At first, John had been appalled by Toko’s manner of house dress, when the latter, crawling into the polog, would strip naked but for the meager, largely symbolic piece of fur.
As for Pyl’mau, she strolled about the dwelling clad only in a thin loincloth, and her large breasts – so full of milk that there was always a warm white droplet at the end of her dark, almost black nipples – swung to and fro with a stately dignity.
All this became fairly commonplace for John, and he would have followed his host’s example long ago, if it hadn’t been for his white skin, whose contrast to the surrounding dark bodies excited unhealthy curiosity. The reddish down on his chest had elicited such a scream from Pyl’mau, that John had been seriously frightened. John’s body, for all its defects of red hair and unbelievable pallor, was a favorite topic of conversation among Enmyn ladies for a long time.
Despite it being winter, the days were quite long.
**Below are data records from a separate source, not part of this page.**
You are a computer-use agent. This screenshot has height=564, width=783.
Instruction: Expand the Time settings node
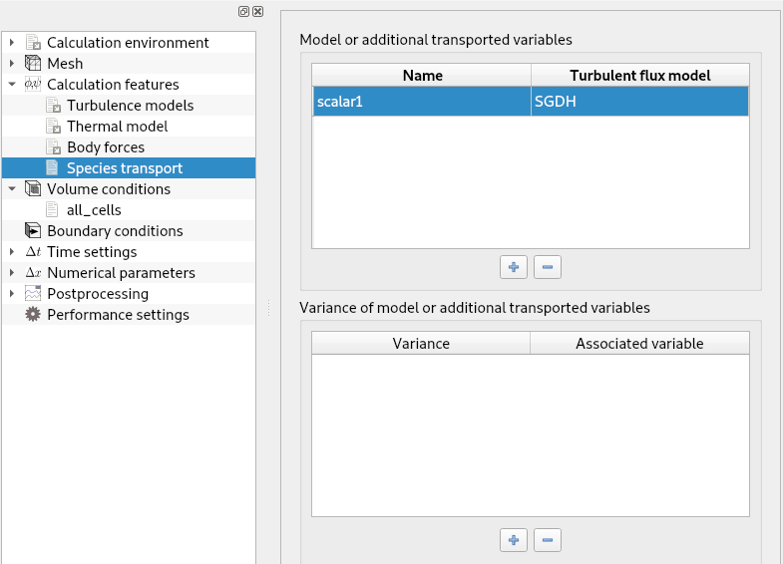tap(12, 252)
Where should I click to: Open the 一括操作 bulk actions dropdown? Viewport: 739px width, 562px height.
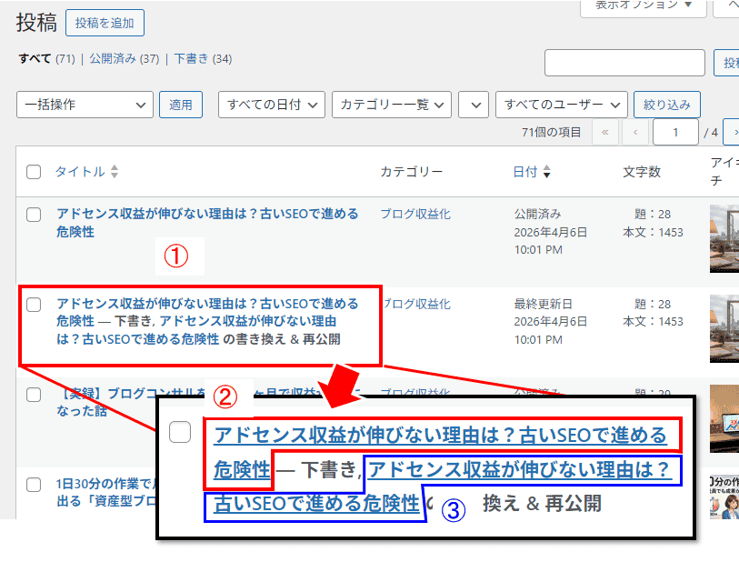85,105
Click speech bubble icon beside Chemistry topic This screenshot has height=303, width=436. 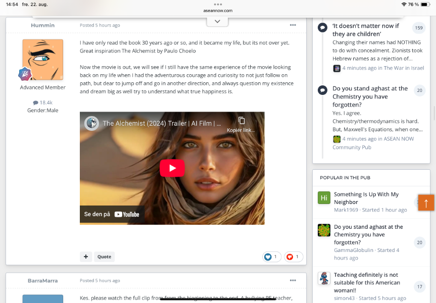point(322,90)
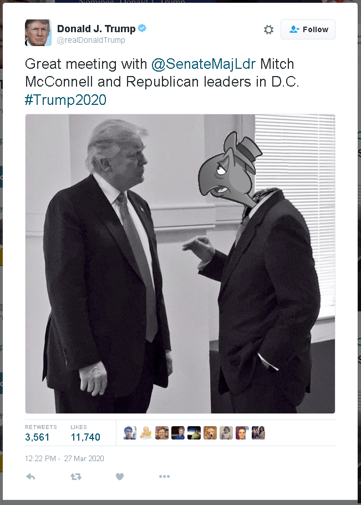361x505 pixels.
Task: View the list of 3,561 retweets
Action: tap(37, 437)
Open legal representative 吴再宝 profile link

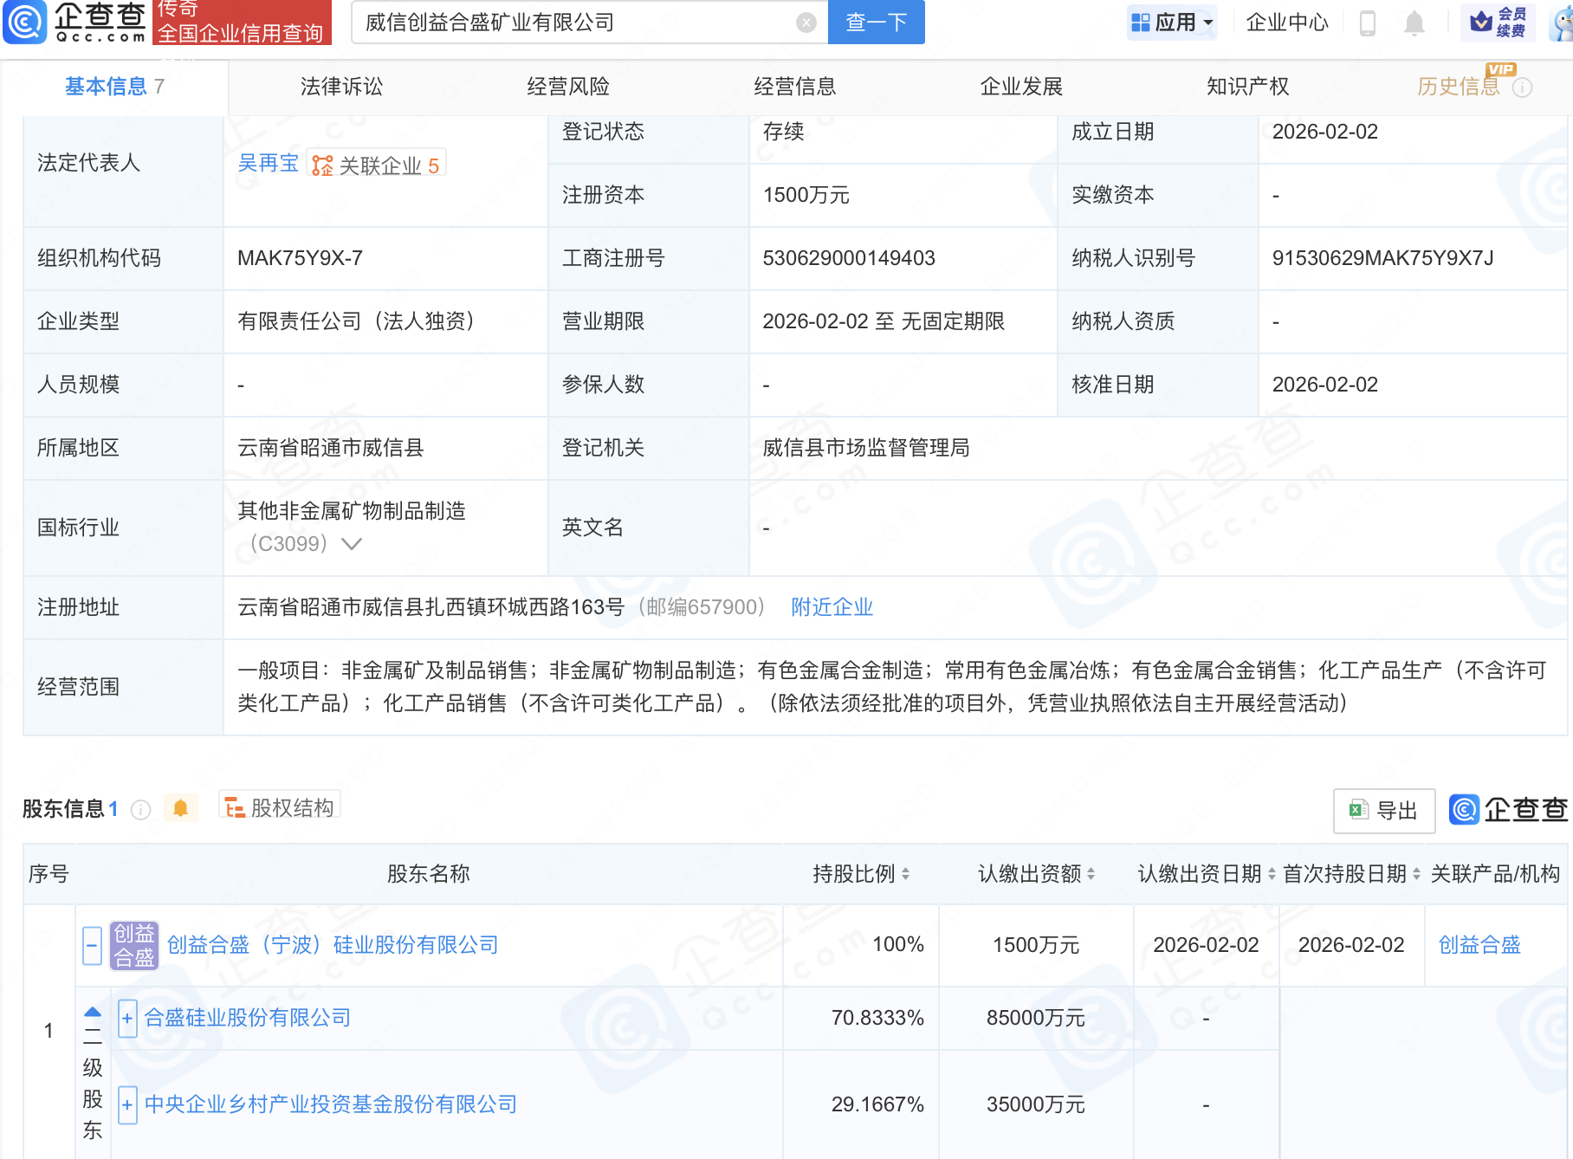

In order to be of some help to Pyl’mau, John sometimes took the baby, singing him half-forgotten lullabies and even telling him stories.
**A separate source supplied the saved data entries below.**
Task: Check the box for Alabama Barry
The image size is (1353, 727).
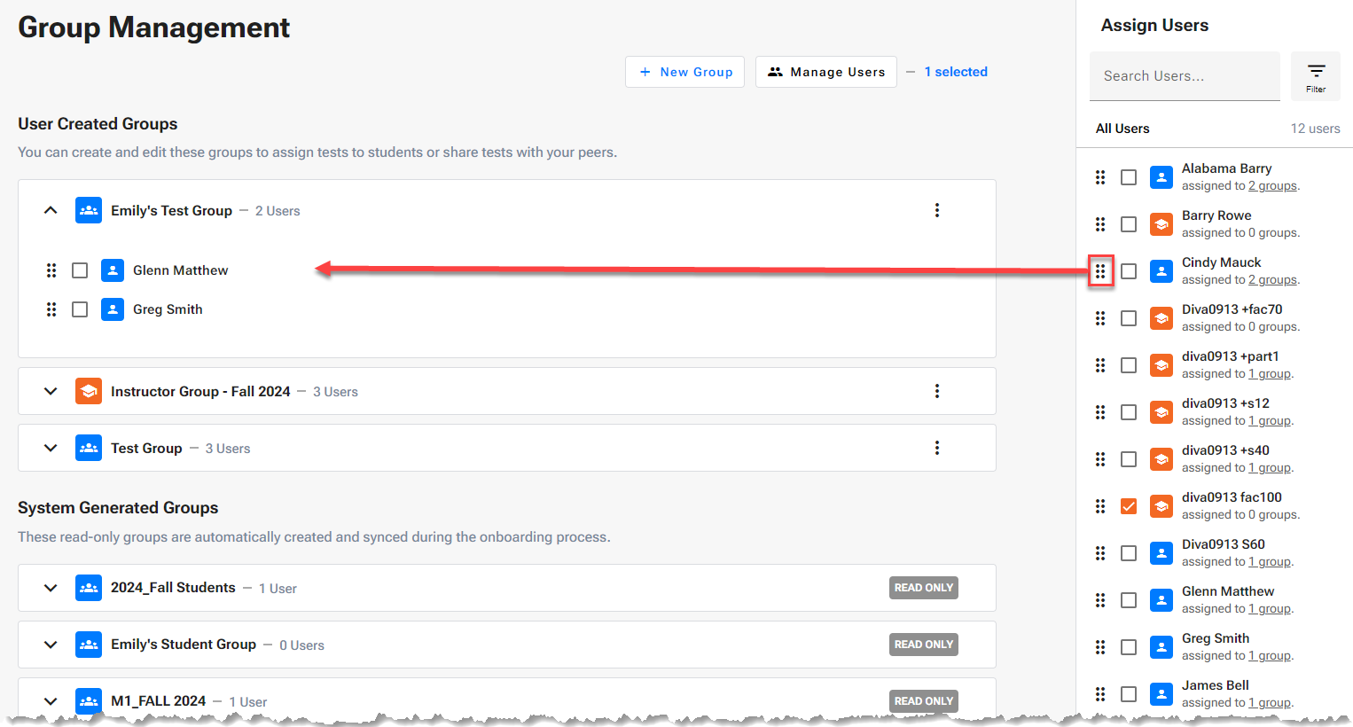Action: [x=1129, y=177]
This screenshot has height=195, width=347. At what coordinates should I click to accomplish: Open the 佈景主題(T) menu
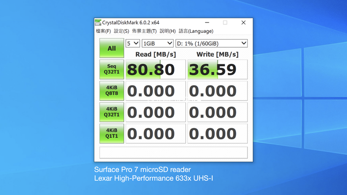click(144, 31)
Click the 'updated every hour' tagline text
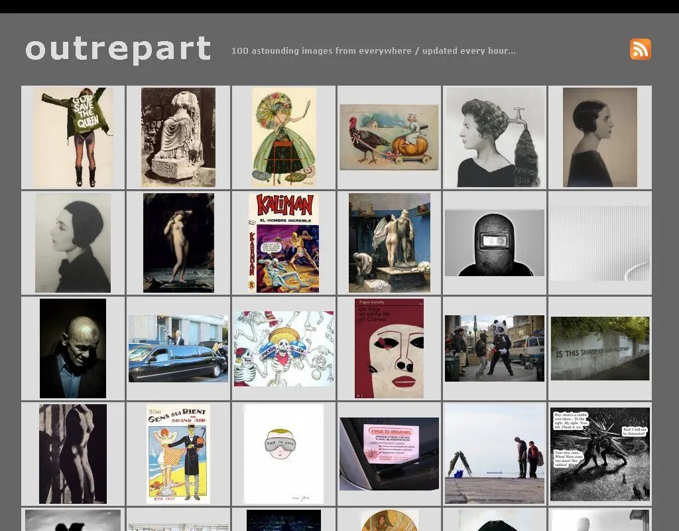 [373, 50]
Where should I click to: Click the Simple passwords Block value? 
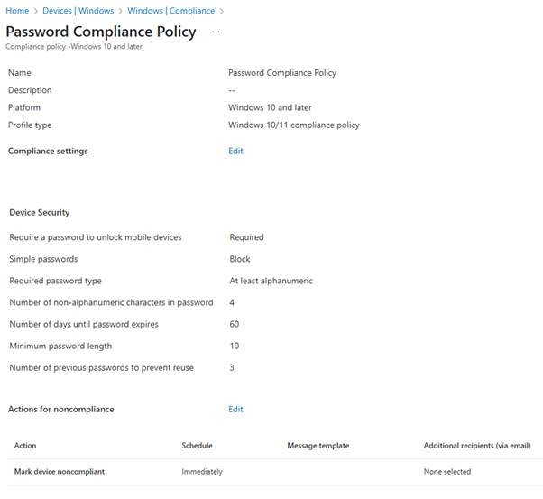[240, 259]
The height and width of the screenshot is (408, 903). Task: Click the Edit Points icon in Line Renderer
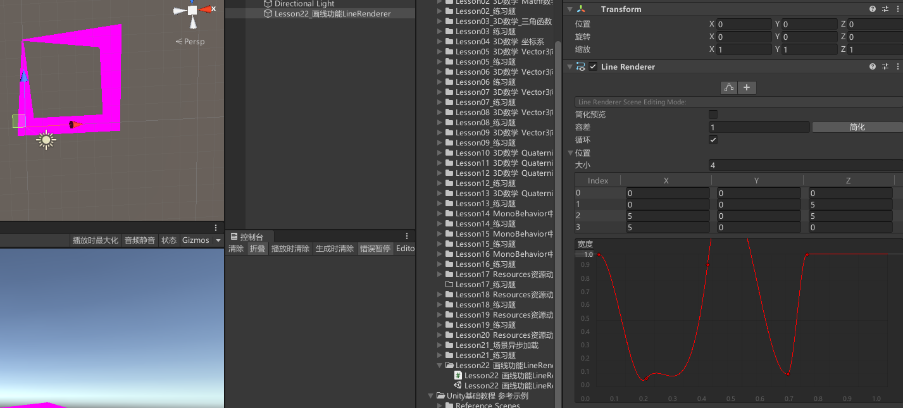click(x=729, y=88)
In good weather, John would harness himself to a sleigh made of two halves of a walrus tusk and criss-crossing wooden slats, prop up the little boy and take him for a ride around the lagoon, stopping by the neighboring yarangas on the way.
The entire settlement numbered twelve yarangas, and John came to the conclusion that their inhabitants were all closely linked by blood. The majority of the women were from other settlements, and even had Eskimos from the Cape Dezhnev counted among them. To tell the truth, though, in appearance they were no different from the Chukchi women, and one had to be well versed in the language to be able to distinguish them by their accent.
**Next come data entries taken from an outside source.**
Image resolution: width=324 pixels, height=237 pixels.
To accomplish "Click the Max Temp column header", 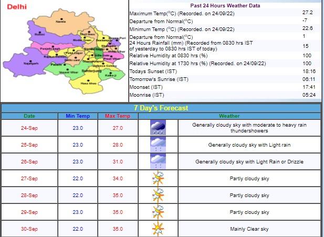I will point(117,116).
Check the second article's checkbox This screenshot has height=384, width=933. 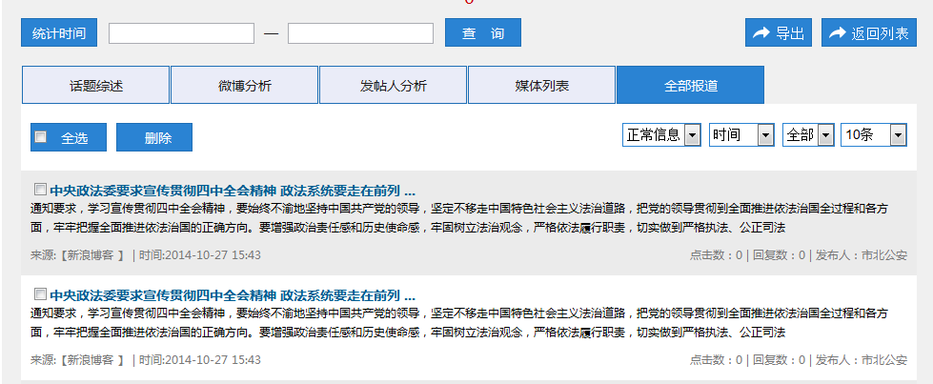pos(40,293)
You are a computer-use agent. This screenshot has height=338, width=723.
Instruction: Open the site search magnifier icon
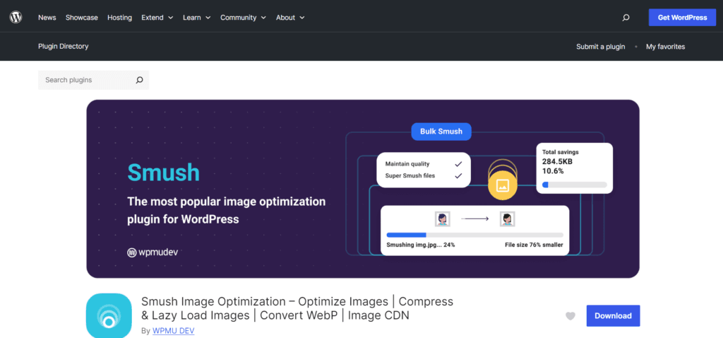click(x=626, y=18)
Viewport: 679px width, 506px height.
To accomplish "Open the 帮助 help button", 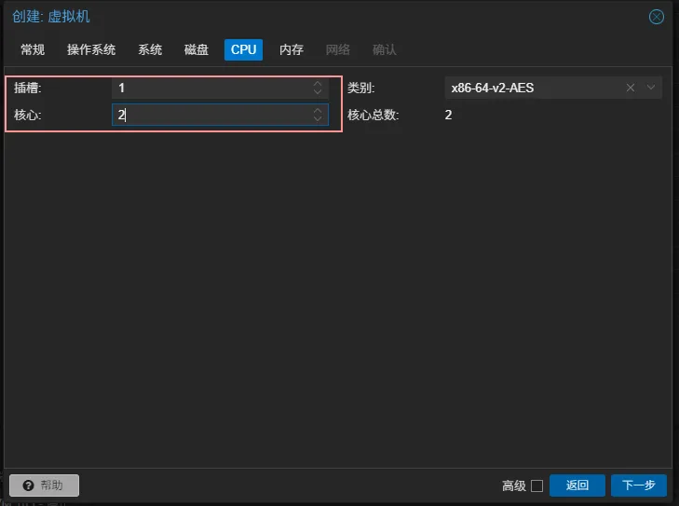I will (x=44, y=485).
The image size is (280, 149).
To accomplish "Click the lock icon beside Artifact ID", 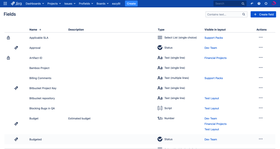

He especially liked visiting Orvo. Little Yako was handed over to the care of old lady Cheivuneh, and Orvo would sit John down and pack him a pipeful of the precious mixture of tobacco and wood chips. The men would smoke and converse. Usually the conversation consisted of Orvo’s questions and John’s long-winded answers about the beliefs and customs of the white folk. In turn, John tried to find out what powers the Chukchi obeyed and what gods they worshipped. Either he didn’t understand Orvo very well, or it really was so, but John could find no evidence of authority or rank, nor even of a leader among the Chukchi. Each lived according to his own judgement, and matters of importance to the whole settlement were settled without too much debate – reason and practicality prevailed. People treasured the good will of their neighbors. Thorny issues were usually referred to Orvo, whose authority rested largely on his experience, since the old man possessed neither wealth nor unusual physical strength. In fact, his yaranga might have been shabbier than those of some others.
Around noontime, Pyl’mau would call her lodger in and feed him an extra snack. By midwinter, noon was spelled by the sun’s edge peeping out from a faraway mountain range. The snow grew pink, and the frost lessened, the chilling breath of the wind died down and stilled.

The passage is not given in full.